[Python-Dev] len(chr(i)) = 2?

Thu Nov 25 04:55:40 CET 2010

Greg Ewing writes:
 > On 24/11/10 22:03, Stephen J. Turnbull wrote:
 > > But
 > > if you actually need to remember positions, or regions, to jump to
 > > later or to communicate to other code that manipulates them, doing
 > > this stuff the straightforward way (just copying the whole iterator
 > > object to hang on to its state) becomes expensive.
 > 
 > If the internal representation of a text pointer (I won't call it
 > an iterator because that means something else in Python) is a byte
 > offset or something similar, it shouldn't take up any more space
 > than a Python int, which is what you'd be using anyway if you
 > represented text positions by grapheme indexes or whatever.

That's not necessarily true.  Eg, in Emacs ("there you go again"),
Lisp integers are not only immediate (saving one pointer), but the
type is encoded in the lower bits, so that there is no need for a type
pointer -- the representation is smaller than the opaque marker type.
Altogether, up to 8 of 12 bytes saved on a 32-bit platform, or 16 of
24 bytes on a 64-bit platform.

In Python it's true that markers can use the same data structure as
integers and simply provide different methods, and it's arguable that
Python's design is better.  But if you use bytes internally, then you
have problems.  Do you expose that byte value to the user?  Can users
(programmers using the language and end users) specify positions in
terms of byte values?  If so, what do you do if the user specifies a
byte value that points into a multibyte character?  What if the user
wants to specify position by number of characters?  Can you translate
efficiently?

As I say elsewhere, it's possible that there really never is a need to
efficiently specify an absolute position in a large text as a
character (grapheme, whatever) count.  But I think it would be hard to
implement an efficient text-processing *language*, eg, a Python module
for *full conformance* in handling Unicode, on top of UTF-8.  Any time
you have an algorithm that requires efficient access to arbitrary text
positions, you'll spend all your skull sweat fighting the
representation.  At least, that's been my experience with Emacsen.

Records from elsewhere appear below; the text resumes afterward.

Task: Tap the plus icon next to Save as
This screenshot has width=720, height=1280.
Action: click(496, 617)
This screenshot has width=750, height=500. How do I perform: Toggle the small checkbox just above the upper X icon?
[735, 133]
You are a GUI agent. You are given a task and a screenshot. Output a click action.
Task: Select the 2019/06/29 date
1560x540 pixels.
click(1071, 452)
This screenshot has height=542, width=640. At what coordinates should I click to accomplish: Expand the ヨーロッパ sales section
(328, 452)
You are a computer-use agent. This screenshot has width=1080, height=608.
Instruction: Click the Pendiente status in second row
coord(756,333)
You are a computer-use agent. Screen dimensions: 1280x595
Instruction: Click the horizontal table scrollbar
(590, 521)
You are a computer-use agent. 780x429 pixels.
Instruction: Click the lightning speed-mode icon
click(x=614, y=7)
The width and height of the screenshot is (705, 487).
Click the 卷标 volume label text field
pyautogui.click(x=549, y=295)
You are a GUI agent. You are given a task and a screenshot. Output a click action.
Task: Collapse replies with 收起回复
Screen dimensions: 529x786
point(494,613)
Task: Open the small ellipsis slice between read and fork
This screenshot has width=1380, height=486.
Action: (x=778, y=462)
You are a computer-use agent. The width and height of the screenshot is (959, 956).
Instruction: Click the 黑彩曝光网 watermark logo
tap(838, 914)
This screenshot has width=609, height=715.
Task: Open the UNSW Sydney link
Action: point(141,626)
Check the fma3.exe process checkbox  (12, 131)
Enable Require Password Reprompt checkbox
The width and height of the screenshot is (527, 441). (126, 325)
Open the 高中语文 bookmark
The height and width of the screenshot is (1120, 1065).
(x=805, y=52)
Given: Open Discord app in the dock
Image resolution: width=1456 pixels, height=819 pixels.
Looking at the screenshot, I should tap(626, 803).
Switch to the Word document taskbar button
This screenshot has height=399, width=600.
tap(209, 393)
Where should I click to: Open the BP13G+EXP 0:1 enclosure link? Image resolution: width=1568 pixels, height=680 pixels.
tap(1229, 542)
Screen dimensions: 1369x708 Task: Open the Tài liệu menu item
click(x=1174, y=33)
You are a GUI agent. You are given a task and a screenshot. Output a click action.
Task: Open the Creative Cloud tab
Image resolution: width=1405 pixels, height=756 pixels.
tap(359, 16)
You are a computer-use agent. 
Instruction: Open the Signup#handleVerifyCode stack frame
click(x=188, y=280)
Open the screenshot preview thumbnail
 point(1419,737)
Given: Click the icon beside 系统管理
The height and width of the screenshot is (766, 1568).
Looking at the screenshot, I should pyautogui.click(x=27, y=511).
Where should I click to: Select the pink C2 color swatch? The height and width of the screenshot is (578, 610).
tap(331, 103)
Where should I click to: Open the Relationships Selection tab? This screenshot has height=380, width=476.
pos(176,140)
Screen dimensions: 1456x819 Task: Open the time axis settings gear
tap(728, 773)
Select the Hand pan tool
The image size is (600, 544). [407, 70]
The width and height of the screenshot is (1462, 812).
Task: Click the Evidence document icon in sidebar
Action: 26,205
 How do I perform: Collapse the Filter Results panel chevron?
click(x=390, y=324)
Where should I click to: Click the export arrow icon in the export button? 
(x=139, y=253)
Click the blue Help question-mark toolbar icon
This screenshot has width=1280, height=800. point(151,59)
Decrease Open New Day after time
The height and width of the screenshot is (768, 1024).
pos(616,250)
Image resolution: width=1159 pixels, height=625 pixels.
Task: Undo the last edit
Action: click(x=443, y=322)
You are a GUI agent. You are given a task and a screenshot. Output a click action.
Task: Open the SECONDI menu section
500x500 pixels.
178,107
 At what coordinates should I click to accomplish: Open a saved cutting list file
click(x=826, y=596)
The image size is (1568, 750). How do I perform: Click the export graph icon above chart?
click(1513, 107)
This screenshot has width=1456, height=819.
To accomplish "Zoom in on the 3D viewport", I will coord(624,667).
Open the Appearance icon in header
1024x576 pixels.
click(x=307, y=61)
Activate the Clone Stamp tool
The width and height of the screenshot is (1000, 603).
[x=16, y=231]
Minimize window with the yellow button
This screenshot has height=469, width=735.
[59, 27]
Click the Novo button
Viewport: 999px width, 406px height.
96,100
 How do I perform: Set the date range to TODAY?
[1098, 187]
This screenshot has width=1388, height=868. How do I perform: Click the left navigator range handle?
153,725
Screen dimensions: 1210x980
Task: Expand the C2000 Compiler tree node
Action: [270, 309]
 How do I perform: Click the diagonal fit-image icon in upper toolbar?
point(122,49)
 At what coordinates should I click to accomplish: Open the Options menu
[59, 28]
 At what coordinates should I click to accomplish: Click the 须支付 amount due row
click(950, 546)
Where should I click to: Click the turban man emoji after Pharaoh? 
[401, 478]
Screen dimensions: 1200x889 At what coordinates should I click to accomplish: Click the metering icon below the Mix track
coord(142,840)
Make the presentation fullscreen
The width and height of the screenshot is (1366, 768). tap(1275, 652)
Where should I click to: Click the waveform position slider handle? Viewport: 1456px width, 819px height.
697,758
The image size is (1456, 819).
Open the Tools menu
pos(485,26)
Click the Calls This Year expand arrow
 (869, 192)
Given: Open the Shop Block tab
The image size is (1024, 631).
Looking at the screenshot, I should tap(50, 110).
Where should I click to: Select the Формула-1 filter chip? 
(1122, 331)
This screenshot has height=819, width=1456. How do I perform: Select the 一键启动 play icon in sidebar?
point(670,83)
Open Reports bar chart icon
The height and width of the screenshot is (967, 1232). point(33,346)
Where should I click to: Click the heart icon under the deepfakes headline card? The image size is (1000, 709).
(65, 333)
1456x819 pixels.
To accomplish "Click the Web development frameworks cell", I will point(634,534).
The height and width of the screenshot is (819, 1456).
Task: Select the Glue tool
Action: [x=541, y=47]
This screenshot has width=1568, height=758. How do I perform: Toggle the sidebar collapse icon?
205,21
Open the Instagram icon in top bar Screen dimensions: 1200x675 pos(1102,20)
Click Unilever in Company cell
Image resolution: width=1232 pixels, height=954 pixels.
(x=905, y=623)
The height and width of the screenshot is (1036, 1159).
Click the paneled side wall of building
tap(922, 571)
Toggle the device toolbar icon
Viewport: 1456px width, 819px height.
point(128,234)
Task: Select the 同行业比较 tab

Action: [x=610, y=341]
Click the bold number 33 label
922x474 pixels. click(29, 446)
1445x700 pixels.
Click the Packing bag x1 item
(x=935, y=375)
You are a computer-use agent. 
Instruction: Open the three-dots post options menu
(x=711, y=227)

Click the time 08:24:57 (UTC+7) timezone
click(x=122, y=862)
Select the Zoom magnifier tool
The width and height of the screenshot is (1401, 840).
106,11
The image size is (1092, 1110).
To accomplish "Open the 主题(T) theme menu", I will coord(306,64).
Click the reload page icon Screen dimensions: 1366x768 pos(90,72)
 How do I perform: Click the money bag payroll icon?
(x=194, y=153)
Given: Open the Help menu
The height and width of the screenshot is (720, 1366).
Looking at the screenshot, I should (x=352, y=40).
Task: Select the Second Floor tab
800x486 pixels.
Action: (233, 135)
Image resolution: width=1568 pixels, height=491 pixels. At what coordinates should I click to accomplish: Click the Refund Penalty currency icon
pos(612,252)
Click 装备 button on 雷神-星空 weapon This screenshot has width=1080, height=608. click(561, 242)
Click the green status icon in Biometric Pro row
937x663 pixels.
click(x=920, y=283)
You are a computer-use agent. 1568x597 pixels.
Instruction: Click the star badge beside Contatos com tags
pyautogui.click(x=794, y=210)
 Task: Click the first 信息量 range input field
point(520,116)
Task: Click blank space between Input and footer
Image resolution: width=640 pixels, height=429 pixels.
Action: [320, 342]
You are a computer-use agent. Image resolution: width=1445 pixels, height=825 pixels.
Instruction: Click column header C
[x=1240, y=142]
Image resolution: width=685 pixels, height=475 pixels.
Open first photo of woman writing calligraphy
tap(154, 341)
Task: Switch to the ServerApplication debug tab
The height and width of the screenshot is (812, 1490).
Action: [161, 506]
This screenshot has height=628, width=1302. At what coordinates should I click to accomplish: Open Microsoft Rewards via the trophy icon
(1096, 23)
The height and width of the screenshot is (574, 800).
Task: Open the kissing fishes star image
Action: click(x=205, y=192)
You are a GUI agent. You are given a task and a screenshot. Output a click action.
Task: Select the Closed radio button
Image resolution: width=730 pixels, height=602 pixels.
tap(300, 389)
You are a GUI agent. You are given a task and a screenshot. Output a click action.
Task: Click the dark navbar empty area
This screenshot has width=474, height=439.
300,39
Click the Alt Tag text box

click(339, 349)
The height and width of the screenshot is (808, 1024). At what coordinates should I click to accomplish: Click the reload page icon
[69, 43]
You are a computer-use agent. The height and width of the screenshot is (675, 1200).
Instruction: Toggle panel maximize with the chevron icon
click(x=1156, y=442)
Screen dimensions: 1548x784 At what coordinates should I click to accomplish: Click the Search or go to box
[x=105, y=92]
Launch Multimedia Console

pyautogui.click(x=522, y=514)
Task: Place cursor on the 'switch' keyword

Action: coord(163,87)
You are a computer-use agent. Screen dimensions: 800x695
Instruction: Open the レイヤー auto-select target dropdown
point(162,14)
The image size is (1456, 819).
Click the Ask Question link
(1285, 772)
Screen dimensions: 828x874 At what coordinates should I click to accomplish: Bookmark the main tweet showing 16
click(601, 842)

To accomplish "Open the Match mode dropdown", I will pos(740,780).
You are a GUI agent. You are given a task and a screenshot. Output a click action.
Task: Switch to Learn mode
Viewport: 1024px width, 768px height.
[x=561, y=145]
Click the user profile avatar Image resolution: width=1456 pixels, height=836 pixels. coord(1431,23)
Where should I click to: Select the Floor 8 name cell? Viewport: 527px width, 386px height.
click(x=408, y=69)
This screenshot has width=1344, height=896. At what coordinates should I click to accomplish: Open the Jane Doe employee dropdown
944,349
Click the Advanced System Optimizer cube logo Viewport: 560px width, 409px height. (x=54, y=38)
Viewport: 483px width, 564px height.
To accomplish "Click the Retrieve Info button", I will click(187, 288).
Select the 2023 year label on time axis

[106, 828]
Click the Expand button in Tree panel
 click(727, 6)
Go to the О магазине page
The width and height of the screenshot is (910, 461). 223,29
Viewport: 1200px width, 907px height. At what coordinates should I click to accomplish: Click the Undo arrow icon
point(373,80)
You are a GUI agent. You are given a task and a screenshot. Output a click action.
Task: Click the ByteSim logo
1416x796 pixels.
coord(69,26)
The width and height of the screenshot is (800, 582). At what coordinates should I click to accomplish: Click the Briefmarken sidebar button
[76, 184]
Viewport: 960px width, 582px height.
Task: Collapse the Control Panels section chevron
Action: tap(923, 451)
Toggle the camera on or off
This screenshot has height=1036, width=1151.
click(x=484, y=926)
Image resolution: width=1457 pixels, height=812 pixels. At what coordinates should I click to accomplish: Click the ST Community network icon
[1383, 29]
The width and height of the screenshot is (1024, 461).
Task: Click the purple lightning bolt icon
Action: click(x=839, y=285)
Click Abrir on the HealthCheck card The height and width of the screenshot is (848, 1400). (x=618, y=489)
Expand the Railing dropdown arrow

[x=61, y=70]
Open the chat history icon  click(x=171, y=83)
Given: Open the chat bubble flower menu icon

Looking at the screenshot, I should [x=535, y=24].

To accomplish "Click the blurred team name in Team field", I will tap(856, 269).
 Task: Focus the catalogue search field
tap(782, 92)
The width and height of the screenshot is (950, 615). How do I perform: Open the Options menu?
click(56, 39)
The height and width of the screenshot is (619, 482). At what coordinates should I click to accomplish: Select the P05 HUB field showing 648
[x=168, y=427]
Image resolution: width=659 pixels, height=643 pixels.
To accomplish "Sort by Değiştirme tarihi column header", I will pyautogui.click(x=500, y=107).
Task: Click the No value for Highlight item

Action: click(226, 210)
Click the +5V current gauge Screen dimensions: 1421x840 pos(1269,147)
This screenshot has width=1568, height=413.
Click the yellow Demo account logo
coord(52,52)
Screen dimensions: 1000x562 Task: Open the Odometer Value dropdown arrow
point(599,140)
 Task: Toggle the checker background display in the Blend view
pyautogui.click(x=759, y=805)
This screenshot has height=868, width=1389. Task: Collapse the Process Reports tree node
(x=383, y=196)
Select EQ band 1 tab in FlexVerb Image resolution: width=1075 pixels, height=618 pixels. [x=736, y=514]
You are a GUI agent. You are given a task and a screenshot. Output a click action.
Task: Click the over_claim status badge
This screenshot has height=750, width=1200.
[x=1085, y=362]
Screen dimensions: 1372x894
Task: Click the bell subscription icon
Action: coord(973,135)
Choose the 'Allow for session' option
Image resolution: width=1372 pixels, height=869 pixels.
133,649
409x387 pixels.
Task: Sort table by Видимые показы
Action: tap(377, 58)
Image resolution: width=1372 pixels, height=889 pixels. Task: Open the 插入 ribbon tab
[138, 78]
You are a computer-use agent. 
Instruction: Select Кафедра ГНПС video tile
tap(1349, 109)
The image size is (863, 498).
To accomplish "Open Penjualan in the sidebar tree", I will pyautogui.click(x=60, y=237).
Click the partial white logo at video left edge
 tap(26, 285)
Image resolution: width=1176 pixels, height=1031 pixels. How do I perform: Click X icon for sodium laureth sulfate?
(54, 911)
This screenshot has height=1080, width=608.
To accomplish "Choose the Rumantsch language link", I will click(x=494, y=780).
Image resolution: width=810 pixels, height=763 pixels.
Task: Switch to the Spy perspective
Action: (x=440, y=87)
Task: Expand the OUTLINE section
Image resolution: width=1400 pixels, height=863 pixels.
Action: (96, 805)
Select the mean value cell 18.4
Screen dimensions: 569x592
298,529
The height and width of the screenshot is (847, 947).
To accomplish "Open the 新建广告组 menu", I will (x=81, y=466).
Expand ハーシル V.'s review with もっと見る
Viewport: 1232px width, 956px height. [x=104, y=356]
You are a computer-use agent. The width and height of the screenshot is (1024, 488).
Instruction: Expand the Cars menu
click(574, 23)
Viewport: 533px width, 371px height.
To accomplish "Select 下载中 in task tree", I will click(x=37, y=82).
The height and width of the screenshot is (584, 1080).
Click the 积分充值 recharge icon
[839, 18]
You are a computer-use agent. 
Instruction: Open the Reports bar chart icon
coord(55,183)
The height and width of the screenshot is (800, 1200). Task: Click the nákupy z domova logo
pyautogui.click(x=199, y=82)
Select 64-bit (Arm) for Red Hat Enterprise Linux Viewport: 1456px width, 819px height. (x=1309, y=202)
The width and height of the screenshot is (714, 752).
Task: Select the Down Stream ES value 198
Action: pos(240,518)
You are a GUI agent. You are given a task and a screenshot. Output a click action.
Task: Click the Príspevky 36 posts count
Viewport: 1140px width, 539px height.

 > So I don't really see what you're arguing for here. How do
 > *you* think positions in unicode strings should be represented?

I think what users should see is character positions, and they should
be able to specify them numerically as well as via an opaque marker
object.  I don't care whether that position is represented as bytes or
characters internally, except that the experience of Emacsen is that
representation as byte positions is both inefficient and fragile.  The
representation as character positions is more robust but slightly more
inefficient.